A thread is only abortable when the CLR knows that it is safe to do so. Which will not be the case when the thread is buried deep inside an operating system call. That is fundamentally unsafe since the CLR cannot know if the thread has acquired any internal operating system locks that need to be released again.
By setting the IsBackground property to true, you tell the CLR that it is okay for the thread to not be aborted but leave it up to the operating system to clean-up anything that needs to released.

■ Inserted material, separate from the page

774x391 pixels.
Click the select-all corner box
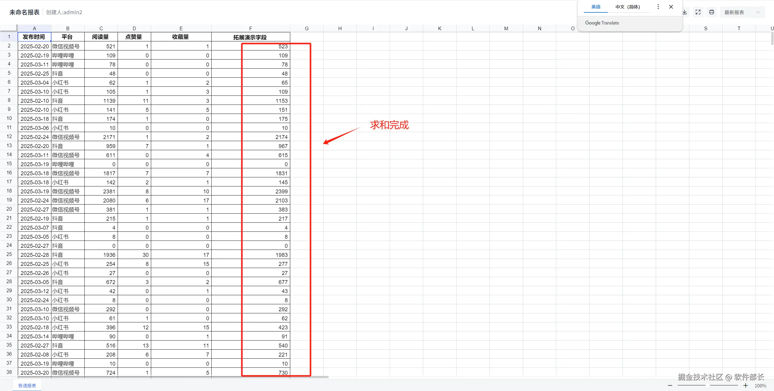pyautogui.click(x=8, y=28)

Any taken locks cannot cause any problems anymore since there is no way for any code to run anymore that could deadlock. The operating system takes care of releasing the OS resources used by the socket. Much as it does if your program aborts for any other reason, like you terminating it with Task Manager.

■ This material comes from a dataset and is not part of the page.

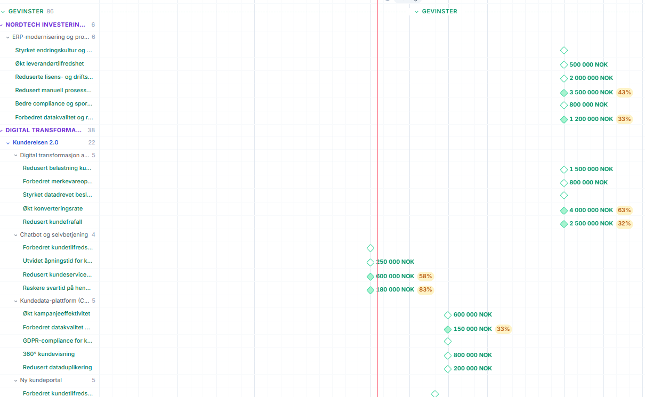Screen dimensions: 645x397
Task: Select the Økt konverteringsrate item
Action: (53, 209)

The proper way to do this is to just call the socket's Dispose() method. That pulls the floor mat on the operating system call, it will stop waiting for anything to be received because the socket is a dead parrot. The Receive() call will complete with an ObjectDisposedException, be prepared to catch it.

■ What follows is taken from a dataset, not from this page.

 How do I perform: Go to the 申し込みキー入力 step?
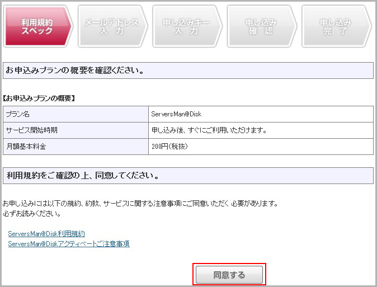point(186,26)

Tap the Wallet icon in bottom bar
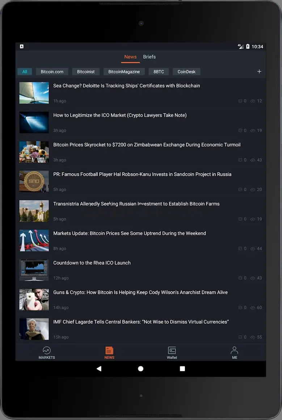pos(172,350)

Another very common scenario is to not use a thread at all but to use BeginReceive(). Cleanup works much the same way, when you call Dispose() then the callback will run. When you call EndReceive() then you get the ObjectDisposedException. Same way, be prepared to catch it and get out quick without doing anything else with the socket.
Using Thread.IsBackground is otherwise a pretty reasonable way to deal with shutdown, assuming you don't have to do anything intricate to tell the program on the other end of the wire that you stop listening for messages.